◆ Text block

Thursday, December 20, 2012

Another Life: Day Two


                                            Another Life: Day Two
            When physical aches bring personal satisfaction of feeling alive.
                                            By Mark William Darus.



It has been so long since I felt physical aches and pains of working. Honestly, I can’t remember when the last time was but it surely must’ve been over 25 years ago.

It had to have been when I worked for a company called ABAR MFG. When I wasn’t grinding 3M Oiling Rolls or driving the trucks, I hoisted 50lb bearing boxes, lifted bearing assemblies or tore apart hydraulic and pneumatic cylinders that ranged from 12 inches to 30 feet in length.

Right this very moment my arms are throbbing quite well. My fingers are developing pad calluses which will become my good friend a few days/weeks down the road and my cuticles are swollen and highly red in colour. My lower back is doing the : ‘You fuckin’ idiot! Left with your legs’ routine as I feel something like a dozen midgets jumping up and down on it like some Oz version of Michael Flatley’s River Dance finale. I’ve always been blessed with great legs. I think this came from running track and cross country back in high school and downhill skiing. About 20 years ago, I could leg=press 500 lbs. I bet in several weeks, I’ll be able to repeat that.

I’ve never been a hugely body-proud person. Frankly, I’ve never really thought much about my physical appearance and seldom ever dress appropriately. It just doesn’t matter to me what I looked like and have never had an issue conveying that to others. I’ve never judged anyone on their appearance, lack of hygiene skills, or weight. That’s just how I am. I take people as they are. I also don’t really care how they look at me. It is truly astonishing how many people are offended when you say these things to them face to face.

Okay, let’s have some historical fun. It is the holiday season, after all, a time for smiles and warm memories.

When I was a kid, my dad worked for Republic Steel. He was the second generation steel worker in the family, following my grandpa, my dad’s father in law.

When working swing shifts, (for those of you that don’t know what ‘swings’ are, they are 8 hour shifts that run around the clock. Basically 11PM to 7AM, 7AM to 3PM and 3PM to 11PM. Think of it like the saying: We’re open 24/7! From an Industrial standpoint in the USA, it has nearly become a thing of the past) and dad would be there for dinner, he’d tell us what my sisters and I referred to as Dad’s Lost Limb Stories.

Imagine the horror and shock my sisters and I were subjected to listening to him talk about this person losing a hand from and unfortunate sledgehammer accident and how the severed hands fingers still twitched after moments later. He’d go on and on some guy losing a chunk of thigh when a Signode band let go on a 15 ton steel coil and whipped-slashed and caught him. He was quick to say it didn’t hit his serious vien and mom, who’d been a surgical nurse would add: The femoral artery, Ted.

He’d tell us about tow motor, crane and trucking accidents that always drew anything from mediocre hacks at the flesh to full blown gushes of blood shooting like an oil well hitting pay dirt.

All while we would eat wonderfully blood-red steak, Chinese food <and those noodles always reminded me of the very same tapeworms my mom told me about from her surgical nurse years> , and my all-time favorite Spaghetti and meatballs. There sincerely is nothing quite like talking about free flowing blood, hunks of flesh clung to cold steel while eating pasta with red sauce. This type of thing is something to behold and cherished. I thought it was both great and hilarious!

◆ Collected material
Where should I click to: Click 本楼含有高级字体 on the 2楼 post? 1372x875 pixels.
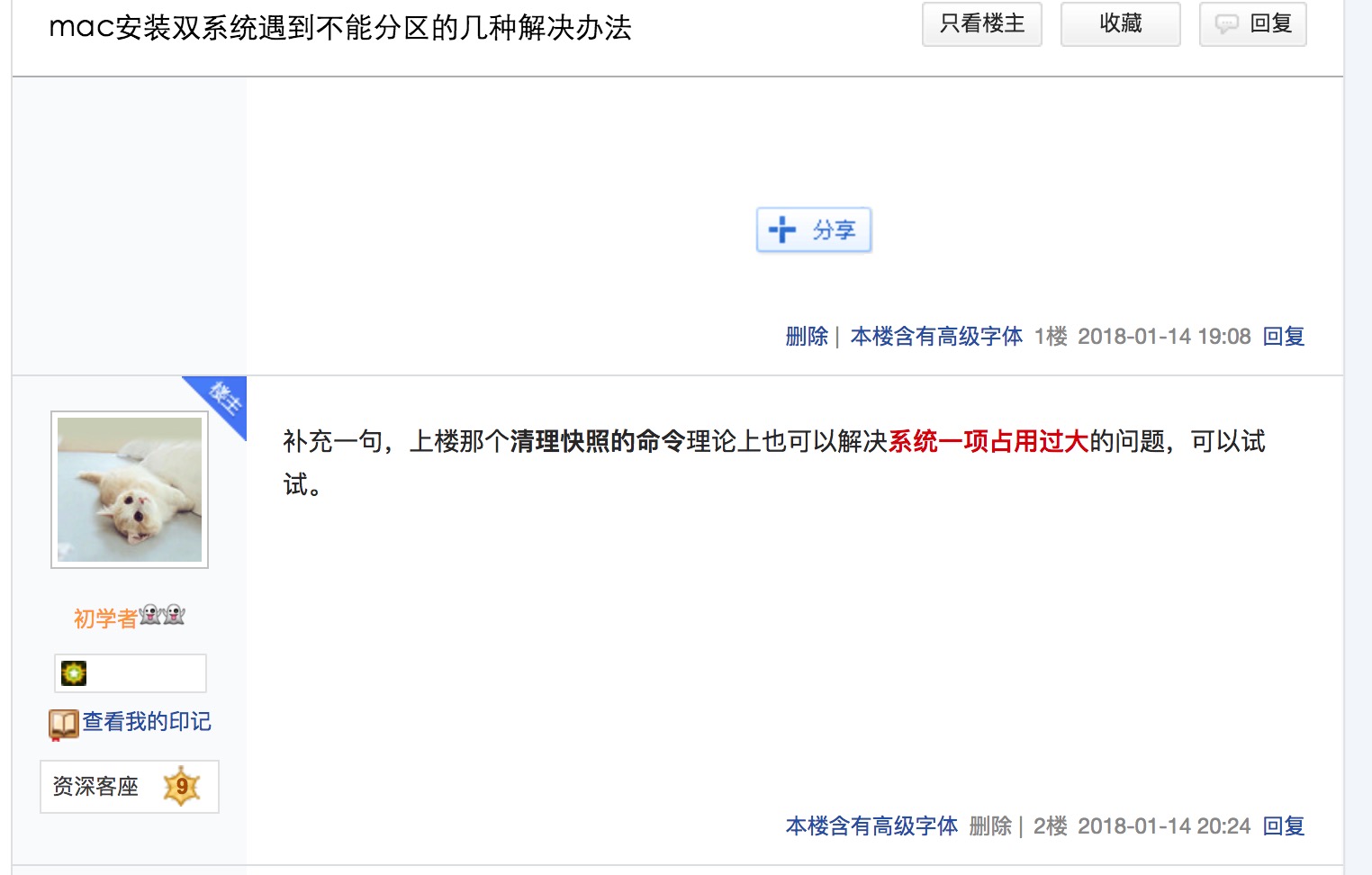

◆ Written exercise 1
Summarize the blog post "Another Life: Day Two" in two sentences.
◆ Written exercise 2
Rewrite the paragraph of the blog post "Another Life: Day Two" that begins "Right this very moment my arms" as a short bulleted list that keeps its main facts.
◆ Written exercise 3
Continue the blog post "Another Life: Day Two" from the point where it stops.
None of the material is needed for this work.

◆ Task output 1
The author feels the aches of physical work for the first time in what must be over 25 years, since working at ABAR MFG, and describes throbbing arms, new calluses and a sore lower back while adding that looks have never mattered to them. The post then recalls how the author's father, a Republic Steel worker, told "Dad's Lost Limb Stories" about gory workplace accidents over dinner, which the author thought were great and hilarious.

◆ Task output 2
- Arms are throbbing.
- Calluses are forming on the finger pads and will help in a few days or weeks.
- Cuticles are swollen and very red.
- The lower back hurts badly.
- The author's legs have always been strong, which the author credits to high school track, cross country and downhill skiing.
- About 20 years ago the author could leg-press 500 lbs and expects to do it again in several weeks.

◆ Task output 3
With all honestly: I loved that time in my life. My sister Holly seemed excited by dad’s stories (possibly one of the very reasons she studied journalism could have come from dads stories of work. I think this also played a hand her becoming a life-long steel worker.) My sister Heidi handled it differently. In all honestly, Heidi never did develop the perverse and disgusting sense of humor that Holly and I grew to either make people laugh or puke with our straight forward thoughts and words we’d express.

I’d call this the Amazing difference of siblings. You are tied together by blood. You share the same memories over mutual points in space and time, though varied over the distance in years apart from one another. To me it goes back the Mesh Theory of the mind: What catches in your mind might slip through mine and vice versa. No sweat, it’s all good! To put it another way, some people can quote every Major league pitchers stats while others can tell you about every minor player in the American Civil War regardless of how obscure this person was portrayed or the massive impact they had on history.

Subtle point, though worth bearing mention. In the time I started writing this entry, most of my aches and pains have subsided. I am not suggesting that all pain can disappear by simply writing them off, but having a passion for something in this life truly helps. As the saying goes in Navy Seal training: It’s mind over matter. If you don’t mind, it won’t matter.

I have to say these last twelve months in my life have been the most turbulent and off-setting in my entire life. I’ve experienced poverty on a scale I didn’t think I’d ever know. I have had help with this from the loyalty of others and for that I am most thankful. Granted, I don’t think this aspect is over yet, but things are looking much better.

I never lost the intrinsic value of Hope no matter how dark things got. I attribute this to being blessed with the mind I was given by my parents and the spirit from Otherness. Everyone has their beliefs of a god and savior. Even with Atheists and their beliefs in themselves over all are huge in their lives. No different than me, you hold those beliefs firm to your heart, deep to your soul and very being of your existence.

Some things, long hidden and self inflicted may be returning to me.

I have come to understand myself greatly in the last twelve months. To the very things that make me ‘tick’ as a human being as I searched my eternal question: What makes us human?



I believe psychopathy is not a lifelong affliction. I am in the most profound of minorities on this, though there are others that share this kernel of thought.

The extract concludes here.